(Given exercise) Copy the rows from the line with "Click the forecast cyclone track legend line" through the line with "pyautogui.click(x=441, y=897)", swapping "Collapse" for "Fold" and leaving everything else as it is.

Stored dataset items
▬▬▬▬▬▬

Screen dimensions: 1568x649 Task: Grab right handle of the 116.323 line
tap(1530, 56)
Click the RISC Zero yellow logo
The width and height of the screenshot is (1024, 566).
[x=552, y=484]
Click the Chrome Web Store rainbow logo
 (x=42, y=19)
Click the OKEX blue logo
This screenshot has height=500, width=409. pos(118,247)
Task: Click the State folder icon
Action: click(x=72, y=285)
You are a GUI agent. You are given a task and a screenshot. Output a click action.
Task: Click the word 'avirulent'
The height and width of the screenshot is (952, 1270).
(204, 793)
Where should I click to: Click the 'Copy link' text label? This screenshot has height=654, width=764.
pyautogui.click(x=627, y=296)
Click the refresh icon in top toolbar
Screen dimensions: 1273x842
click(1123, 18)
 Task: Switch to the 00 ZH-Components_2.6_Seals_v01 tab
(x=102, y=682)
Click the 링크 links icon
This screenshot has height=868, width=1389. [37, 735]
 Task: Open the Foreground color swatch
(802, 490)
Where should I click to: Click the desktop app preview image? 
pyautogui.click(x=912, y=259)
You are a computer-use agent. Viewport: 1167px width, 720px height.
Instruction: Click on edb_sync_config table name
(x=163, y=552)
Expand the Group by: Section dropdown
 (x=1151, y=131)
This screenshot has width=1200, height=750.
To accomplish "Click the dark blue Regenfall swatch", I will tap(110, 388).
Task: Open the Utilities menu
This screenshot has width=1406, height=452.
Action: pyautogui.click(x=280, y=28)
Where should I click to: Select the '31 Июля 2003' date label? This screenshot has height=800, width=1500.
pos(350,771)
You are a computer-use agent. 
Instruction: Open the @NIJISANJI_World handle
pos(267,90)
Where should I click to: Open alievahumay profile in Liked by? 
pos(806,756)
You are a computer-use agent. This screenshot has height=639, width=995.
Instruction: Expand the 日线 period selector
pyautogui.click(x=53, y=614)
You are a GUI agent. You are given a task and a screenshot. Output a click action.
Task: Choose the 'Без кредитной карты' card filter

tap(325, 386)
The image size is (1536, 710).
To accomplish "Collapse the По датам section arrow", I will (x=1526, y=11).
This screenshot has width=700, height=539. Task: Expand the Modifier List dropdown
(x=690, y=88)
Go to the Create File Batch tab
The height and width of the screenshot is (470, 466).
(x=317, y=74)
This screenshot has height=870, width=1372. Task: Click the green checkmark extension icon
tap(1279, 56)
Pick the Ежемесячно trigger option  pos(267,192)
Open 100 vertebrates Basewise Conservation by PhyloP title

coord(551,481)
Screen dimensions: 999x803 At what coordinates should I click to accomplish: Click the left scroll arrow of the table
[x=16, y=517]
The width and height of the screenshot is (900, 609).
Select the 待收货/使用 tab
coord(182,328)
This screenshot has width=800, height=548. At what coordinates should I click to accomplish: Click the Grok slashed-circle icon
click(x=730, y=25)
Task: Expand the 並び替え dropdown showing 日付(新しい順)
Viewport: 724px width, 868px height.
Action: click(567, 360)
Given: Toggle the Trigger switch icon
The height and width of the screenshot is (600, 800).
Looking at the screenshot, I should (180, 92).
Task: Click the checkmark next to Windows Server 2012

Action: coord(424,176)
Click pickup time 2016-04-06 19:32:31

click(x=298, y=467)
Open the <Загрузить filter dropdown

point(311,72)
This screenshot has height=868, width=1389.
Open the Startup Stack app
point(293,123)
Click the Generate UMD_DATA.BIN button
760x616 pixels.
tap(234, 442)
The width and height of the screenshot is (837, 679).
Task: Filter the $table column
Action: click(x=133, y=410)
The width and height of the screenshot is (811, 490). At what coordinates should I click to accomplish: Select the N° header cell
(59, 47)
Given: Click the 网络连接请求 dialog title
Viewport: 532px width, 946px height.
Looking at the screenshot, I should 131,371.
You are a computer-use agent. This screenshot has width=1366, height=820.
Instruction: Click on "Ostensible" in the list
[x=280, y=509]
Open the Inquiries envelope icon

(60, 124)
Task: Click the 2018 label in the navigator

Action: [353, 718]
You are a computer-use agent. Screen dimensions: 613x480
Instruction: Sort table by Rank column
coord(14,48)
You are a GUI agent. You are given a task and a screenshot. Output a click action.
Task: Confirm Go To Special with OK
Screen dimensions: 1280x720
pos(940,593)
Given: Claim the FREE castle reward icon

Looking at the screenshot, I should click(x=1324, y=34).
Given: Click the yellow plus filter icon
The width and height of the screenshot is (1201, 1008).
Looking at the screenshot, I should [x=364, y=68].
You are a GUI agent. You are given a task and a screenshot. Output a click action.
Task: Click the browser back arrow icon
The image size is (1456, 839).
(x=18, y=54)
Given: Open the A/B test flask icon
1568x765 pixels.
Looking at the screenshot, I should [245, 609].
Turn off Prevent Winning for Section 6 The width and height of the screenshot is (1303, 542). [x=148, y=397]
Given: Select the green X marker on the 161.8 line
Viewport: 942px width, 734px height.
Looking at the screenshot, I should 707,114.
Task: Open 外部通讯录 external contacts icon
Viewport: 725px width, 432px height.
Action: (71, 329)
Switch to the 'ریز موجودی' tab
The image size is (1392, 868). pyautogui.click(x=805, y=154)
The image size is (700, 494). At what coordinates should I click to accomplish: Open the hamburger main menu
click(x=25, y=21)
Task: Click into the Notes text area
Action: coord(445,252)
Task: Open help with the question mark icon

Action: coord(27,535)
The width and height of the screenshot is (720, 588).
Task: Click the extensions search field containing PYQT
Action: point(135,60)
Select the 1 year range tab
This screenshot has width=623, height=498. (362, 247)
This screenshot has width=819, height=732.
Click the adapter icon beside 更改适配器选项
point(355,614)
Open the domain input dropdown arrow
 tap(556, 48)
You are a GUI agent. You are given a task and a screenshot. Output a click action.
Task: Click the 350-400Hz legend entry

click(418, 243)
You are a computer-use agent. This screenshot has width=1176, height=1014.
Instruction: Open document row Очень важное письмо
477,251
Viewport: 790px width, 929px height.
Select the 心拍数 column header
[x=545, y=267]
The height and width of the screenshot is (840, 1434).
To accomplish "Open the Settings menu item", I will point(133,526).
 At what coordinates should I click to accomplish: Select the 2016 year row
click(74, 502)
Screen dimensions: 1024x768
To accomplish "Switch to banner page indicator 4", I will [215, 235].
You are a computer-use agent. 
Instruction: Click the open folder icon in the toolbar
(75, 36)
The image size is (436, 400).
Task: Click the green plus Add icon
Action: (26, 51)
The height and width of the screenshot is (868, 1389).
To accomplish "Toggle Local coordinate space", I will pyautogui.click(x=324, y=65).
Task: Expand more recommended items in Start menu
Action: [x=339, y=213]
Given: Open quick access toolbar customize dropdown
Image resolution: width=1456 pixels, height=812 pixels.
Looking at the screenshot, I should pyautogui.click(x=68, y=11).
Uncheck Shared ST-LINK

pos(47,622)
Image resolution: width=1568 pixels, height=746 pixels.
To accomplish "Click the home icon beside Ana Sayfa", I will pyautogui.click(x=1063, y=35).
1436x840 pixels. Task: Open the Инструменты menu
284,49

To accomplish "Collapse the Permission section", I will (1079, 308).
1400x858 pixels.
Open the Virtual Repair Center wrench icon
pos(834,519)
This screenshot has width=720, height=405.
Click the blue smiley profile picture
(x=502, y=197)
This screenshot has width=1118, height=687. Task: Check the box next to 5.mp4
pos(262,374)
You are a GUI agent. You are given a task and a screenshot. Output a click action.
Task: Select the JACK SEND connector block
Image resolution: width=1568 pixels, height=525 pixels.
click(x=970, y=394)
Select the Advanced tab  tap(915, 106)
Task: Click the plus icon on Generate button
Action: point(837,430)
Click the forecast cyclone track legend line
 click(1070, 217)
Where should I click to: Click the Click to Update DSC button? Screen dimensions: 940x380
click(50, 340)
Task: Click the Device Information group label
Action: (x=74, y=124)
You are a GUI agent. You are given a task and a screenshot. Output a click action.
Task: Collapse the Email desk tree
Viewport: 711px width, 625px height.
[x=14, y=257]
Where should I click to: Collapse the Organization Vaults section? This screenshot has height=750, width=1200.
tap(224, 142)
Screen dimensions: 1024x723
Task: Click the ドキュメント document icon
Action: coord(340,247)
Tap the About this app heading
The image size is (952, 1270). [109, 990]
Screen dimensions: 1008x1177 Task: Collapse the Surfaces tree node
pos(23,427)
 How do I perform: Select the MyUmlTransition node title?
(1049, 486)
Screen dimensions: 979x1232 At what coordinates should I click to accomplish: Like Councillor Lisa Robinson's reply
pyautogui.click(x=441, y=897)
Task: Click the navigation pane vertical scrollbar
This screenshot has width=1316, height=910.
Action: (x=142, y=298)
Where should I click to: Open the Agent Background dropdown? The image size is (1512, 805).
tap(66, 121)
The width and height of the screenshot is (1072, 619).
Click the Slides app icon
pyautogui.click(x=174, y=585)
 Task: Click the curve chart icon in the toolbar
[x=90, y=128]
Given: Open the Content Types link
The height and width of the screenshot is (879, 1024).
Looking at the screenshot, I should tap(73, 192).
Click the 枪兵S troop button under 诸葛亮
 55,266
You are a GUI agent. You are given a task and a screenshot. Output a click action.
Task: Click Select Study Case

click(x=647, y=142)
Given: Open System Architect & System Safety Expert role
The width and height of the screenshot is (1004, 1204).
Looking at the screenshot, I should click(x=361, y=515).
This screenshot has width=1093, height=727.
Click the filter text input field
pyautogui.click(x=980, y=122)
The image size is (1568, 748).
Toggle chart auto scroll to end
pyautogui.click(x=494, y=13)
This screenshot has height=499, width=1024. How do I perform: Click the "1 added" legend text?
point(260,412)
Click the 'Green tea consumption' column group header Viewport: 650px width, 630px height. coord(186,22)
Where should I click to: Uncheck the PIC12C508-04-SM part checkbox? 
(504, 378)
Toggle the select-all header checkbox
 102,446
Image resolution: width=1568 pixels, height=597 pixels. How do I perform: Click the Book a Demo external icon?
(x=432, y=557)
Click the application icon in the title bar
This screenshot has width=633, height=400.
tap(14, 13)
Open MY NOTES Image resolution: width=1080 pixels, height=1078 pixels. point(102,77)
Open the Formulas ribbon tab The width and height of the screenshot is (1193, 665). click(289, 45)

▬▬▬▬▬▬

(Exercise result)
Click the forecast cyclone track legend line
 click(1070, 217)
Where should I click to: Click the Click to Update DSC button? Screen dimensions: 940x380
click(50, 340)
Task: Click the Device Information group label
Action: (x=74, y=124)
You are a GUI agent. You are given a task and a screenshot. Output a click action.
Task: Fold the Email desk tree
Viewport: 711px width, 625px height.
[x=14, y=257]
Where should I click to: Fold the Organization Vaults section? This screenshot has height=750, width=1200.
tap(224, 142)
Screen dimensions: 1024x723
Task: Click the ドキュメント document icon
Action: coord(340,247)
Tap the About this app heading
The image size is (952, 1270). [109, 990]
Screen dimensions: 1008x1177 Task: Fold the Surfaces tree node
pos(23,427)
 How do I perform: Select the MyUmlTransition node title?
(1049, 486)
Screen dimensions: 979x1232 At what coordinates should I click to accomplish: Like Councillor Lisa Robinson's reply
pyautogui.click(x=441, y=897)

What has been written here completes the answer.